D'après l'extrait de décision ci-dessous, qui a signé l'arrêté contesté ?
---------- Extrait du document ----------
6. Il appartient toutefois à la cour, saisie de l'ensemble du litige par l'effet dévolutif de l'appel, d'examiner les autres moyens soulevés par M. A...à l'encontre de l'arrêté contesté.
7. Cet acte a été signé par M. Otheguy, secrétaire général de la préfecture de l'Hérault en vertu d'une délégation de signature conférée par un arrêté n° 2016/I/1282 du 7 décembre 2016 du préfet de l'Hérault régulièrement publié au recueil des actes administratifs du département, à l'effet de signer, tous actes, arrêtés, décisions et circulaires relevant des attributions de l'Etat dans le département de l'Hérault, à l'exception d'actes au nombre desquels ne figurent pas ceux relatifs au séjour des étrangers. Contrairement à ce que soutient M.A..., cette délégation de signature n'est pas irrégulière. Le moyen tiré de l'incompétence de l'auteur de l'arrêté contesté doit en conséquence être écarté.
8. L'arrêté contesté comporte les considérations de droit et de fait qui en constituent le fondement. Il est par suite suffisamment motivé en application de l'article L. 211-5 du code des relations entre le public et l'administration et de l'article L. 511-1 du code de l'entrée et du séjour des étrangers et du droit d'asile.
9. Aucun principe non plus qu'aucune règle n'impose à l'avis du collège de médecins de l'OFII de rappeler la qualité de médecin de ses signataires, non plus que d'indiquer le nom du médecin ayant établi le rapport transmis au collège. Enfin, l'absence de mention de la durée prévisible du traitement n'est pas de nature à affecter la régularité de l'avis émis, dès lors que le collège a retenu que M. A...pouvait effectivement bénéficier d'un traitement approprié dans son pays d'origine. L'avis émis par le collège de médecins de l'OFII n'entache par suite pas d'irrégularité la procédure suivie par le préfet de l'Hérault.
10. Il ressort des pièces du dossier que M.A..., désormais guéri du virus de l'hépatite C, a été traité pour un cancer de la thyroïde traité par isthméctomie partielle le 29 mars 2016 et souffre d'une cirrhose décompensée. Son état nécessite une surveillance par IRM hépatique et biologie hépatique tous les six mois, ainsi qu'une gastroscopie et une échographie thyroïdienne annuelles. Les certificats médicaux du praticien hospitalier qui a établi l'avis à destination de l'OFII, qui se bornent à indiquer de façon non circonstanciée que ces soins ne peuvent être prodigués dans son pays d'origine, ne suffisent pas à remettre en cause l'avis du collège de médecins de l'OFII, suivi par le préfet de l'Hérault, selon lequel l'intéressé peut effectivement bénéficier d'un traitement approprié en Géorgie. M. A...n'est en conséquence pas fondé à soutenir que le préfet de l'Hérault, en refusant de renouveler le titre de séjour dont il disposait en tant qu'étranger malade, aurait méconnu les dispositions du 11° de l'article L. 313-11 du code de l'entrée et du séjour des étrangers et du droit d'asile, citées au point 2, ou celles, de portée comparable, du 10° de l'article L. 511-4 du même code.
---------- Enregistrements de données ----------
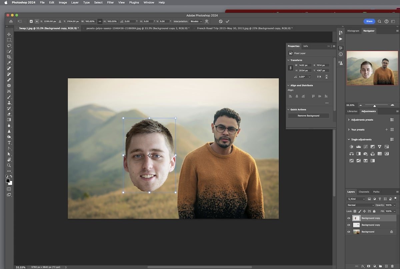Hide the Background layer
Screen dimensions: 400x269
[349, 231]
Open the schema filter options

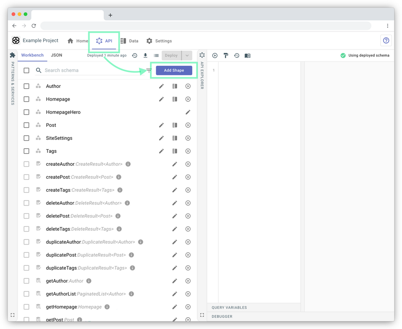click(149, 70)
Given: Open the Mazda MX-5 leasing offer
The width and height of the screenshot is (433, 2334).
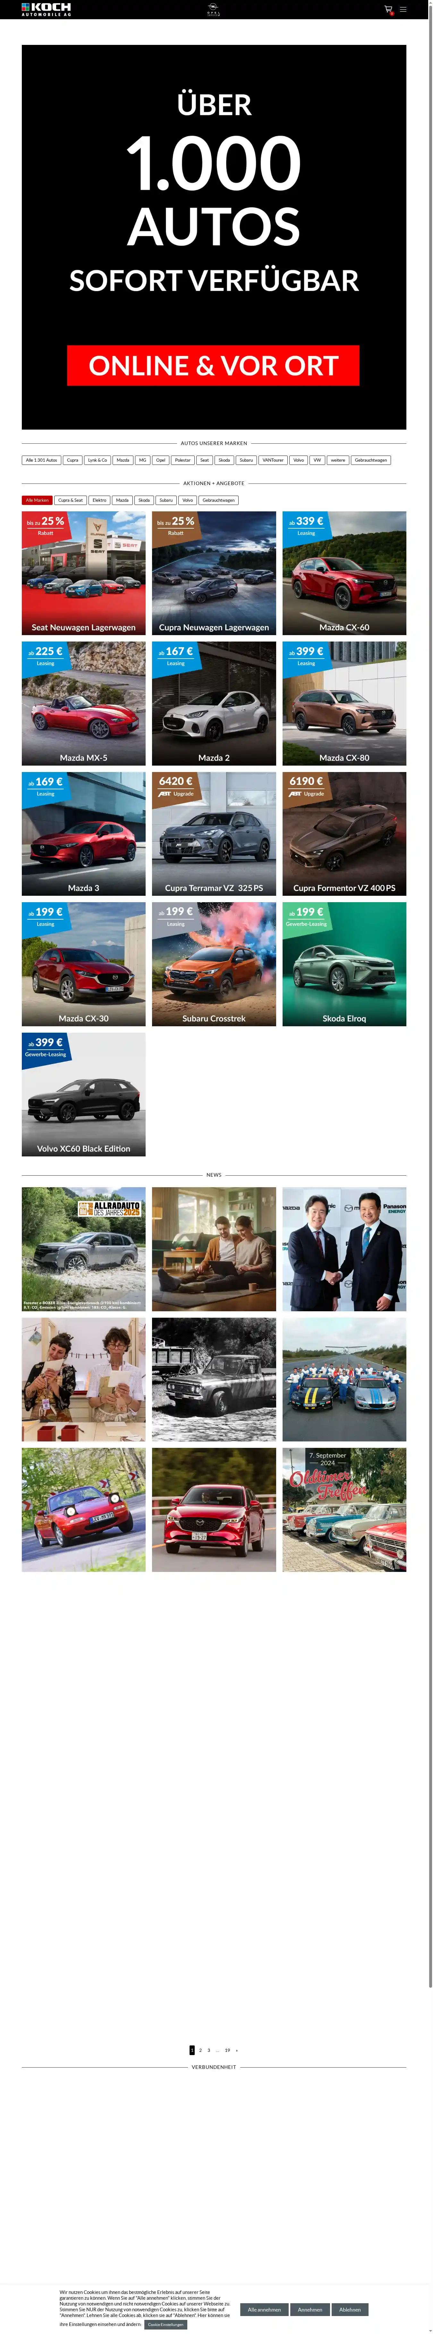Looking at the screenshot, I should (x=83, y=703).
----------
---------- Enregistrements de données ----------
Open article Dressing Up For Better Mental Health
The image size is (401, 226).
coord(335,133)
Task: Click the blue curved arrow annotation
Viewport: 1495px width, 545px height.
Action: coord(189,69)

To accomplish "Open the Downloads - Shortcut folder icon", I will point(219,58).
----------
Zone de réponse: M. Otheguy, secrétaire général de la préfecture de l'Hérault.